A Operação Safari Amazônico, conduzida pelo Instituto Brasileiro do Meio Ambiente e dos Recursos Naturais Renováveis (Ibama), destacou-se por flagrar graves crimes ambientais na região de Manaus e interior do Amazonas. Um dos casos mais chocantes envolveu a descoberta de 62 aves mortas em redes de pesca instaladas em uma propriedade rural. Entre as espécies encontradas estavam curicas-verdes, maracanãs-do-buriti, maitacas roxas, periquitos, tucanos, araçaris, sanhaços, bem-te-vis e até morcegos.
As redes foram removidas e apreendidas para evitar novos incidentes. Um funcionário da propriedade informou que as redes foram colocadas pelo proprietário com o intuito de proteger os frutos das palmeiras açaí cultivadas no local. O responsável pela propriedade foi multado em R$ 242.500,00 por matar espécimes da fauna silvestre, conforme o art. 24 do Decreto 6.514/2008. O incidente ocorreu na comunidade Novo Remanso, no município de Itacoatiara, a 270 km de Manaus.
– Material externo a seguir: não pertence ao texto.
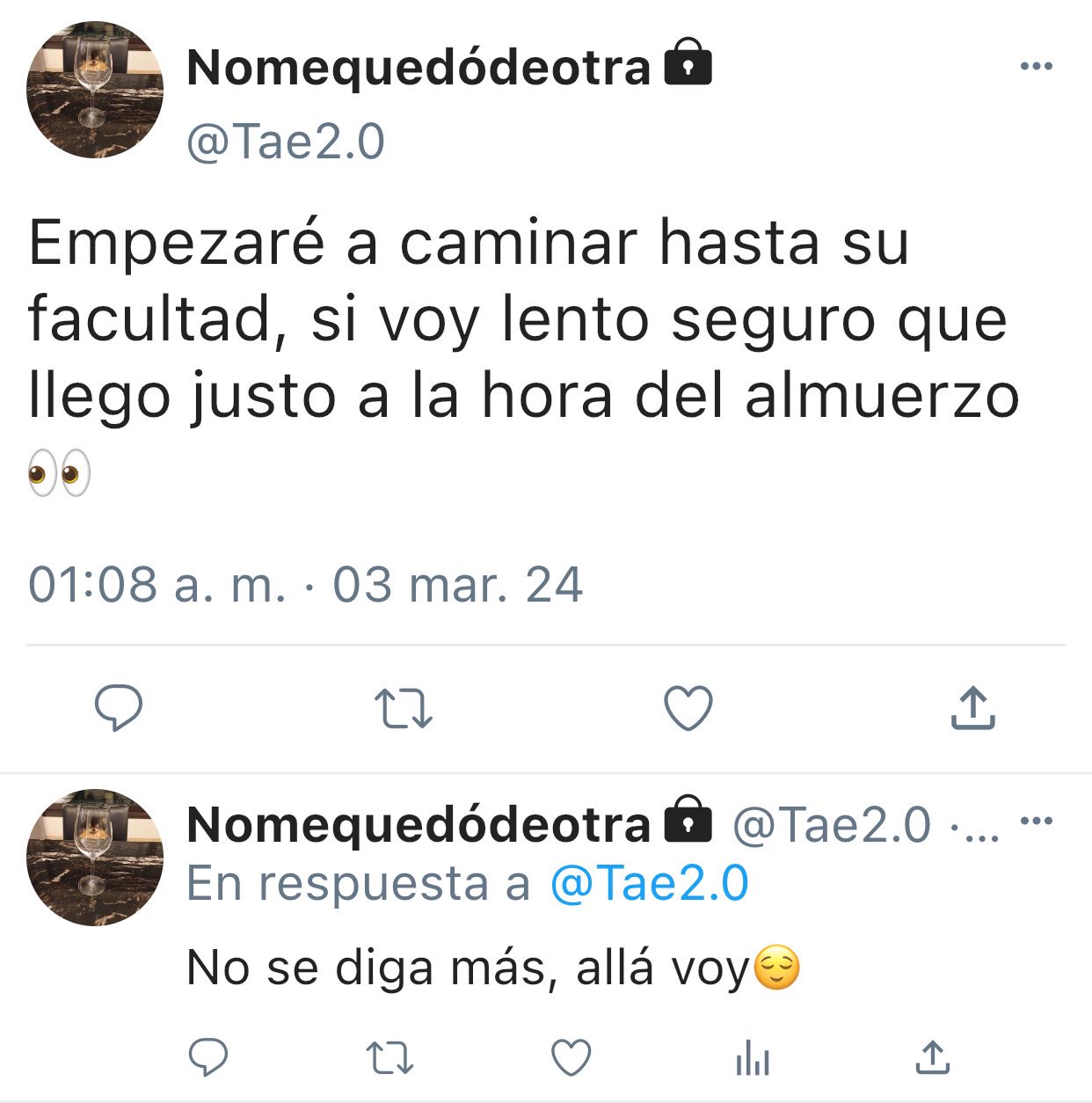Open the @Tae2.0 mention link in 'En respuesta a'
This screenshot has width=1092, height=1103.
click(x=649, y=883)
Ações Complementares e Multas
A operação, realizada em parceria com o Batalhão de Polícia Militar Ambiental (BPMA), também resultou na apreensão de nove aves mantidas em cativeiro sem autorização em Itacoatiara. Entre essas aves estavam seis passeriformes e três psitacídeos. A responsável pelas aves foi autuada e multada em R$ 18.000,00, e as gaiolas utilizadas para a manutenção dos animais foram apreendidas.
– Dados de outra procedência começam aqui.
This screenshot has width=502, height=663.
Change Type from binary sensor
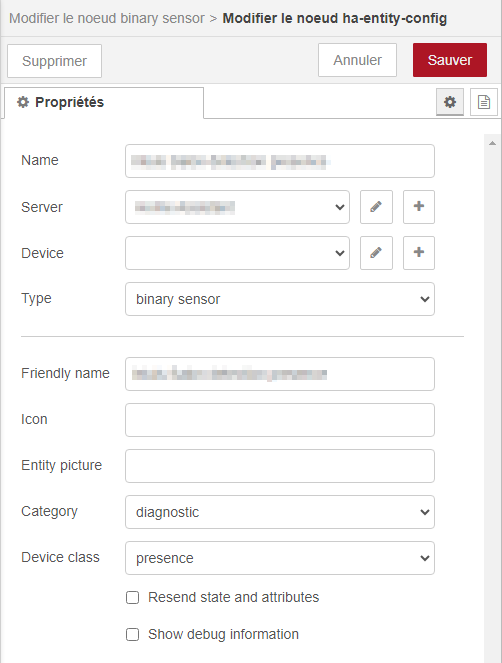pyautogui.click(x=280, y=299)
Além disso, a operação investigou denúncias sobre o uso de fogos de artifício para espantar aves que habitavam uma palmeira em um restaurante na orla de Itacoatiara. O responsável pelo estabelecimento admitiu ter soltado os fogos, danificando o abrigo de 20 psitacídeos. Ele foi multado em R$ 100.000,00.
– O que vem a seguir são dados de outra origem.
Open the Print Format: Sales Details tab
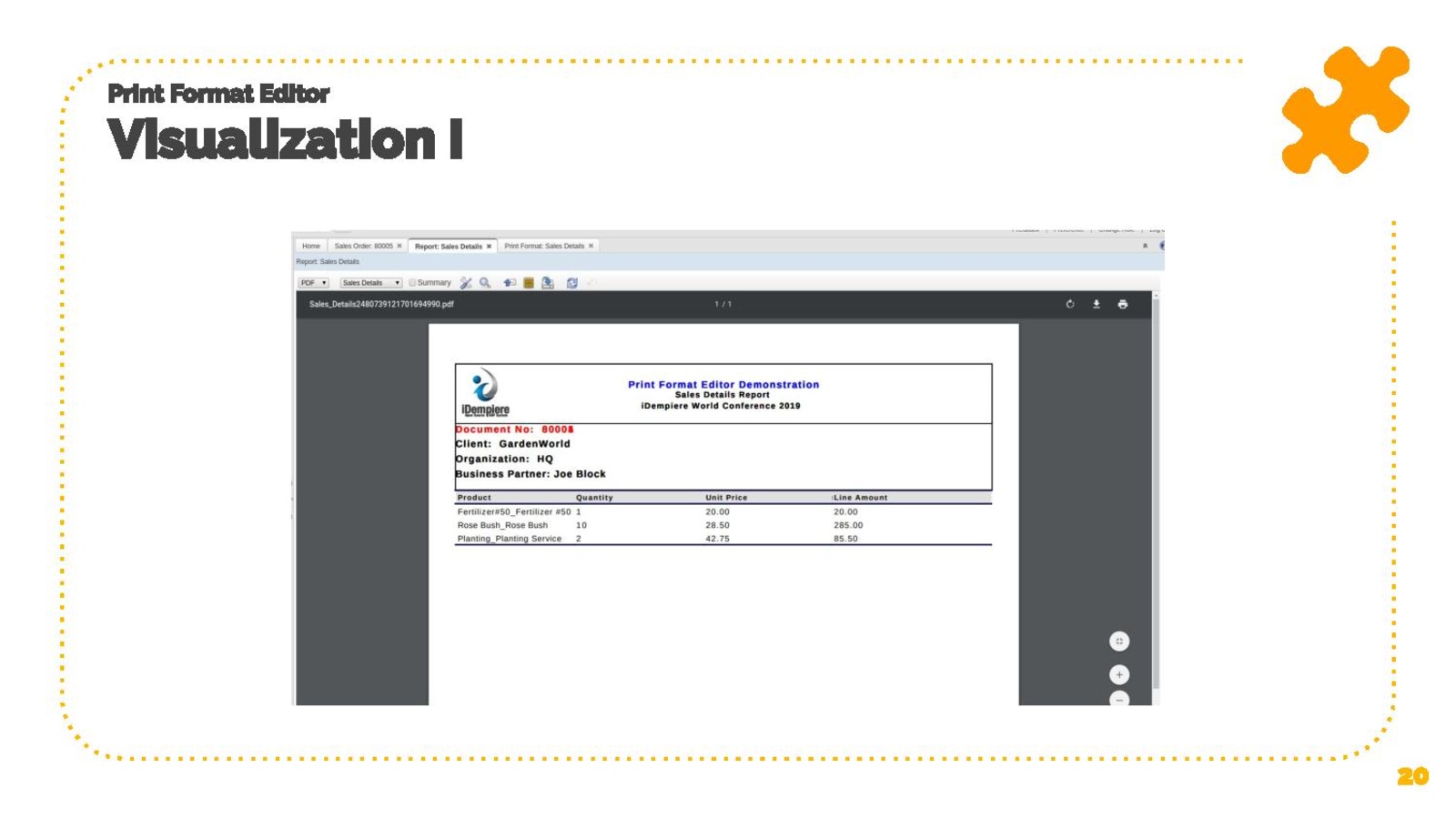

Compromisso com a Preservação Ambiental
As ações realizadas durante a Operação Safari Amazônico resultaram em apreensões significativas e multas que totalizam R$ 370.500,00, evidenciando a importância da fiscalização e da preservação ambiental na região. O Ibama reforça seu compromisso em proteger a fauna e a flora brasileiras, promovendo ações que visam coibir práticas ilegais que colocam em risco a biodiversidade do país.
A operação serve como um alerta sobre a necessidade de conscientização e respeito à natureza, reiterando que a preservação ambiental é responsabilidade de todos.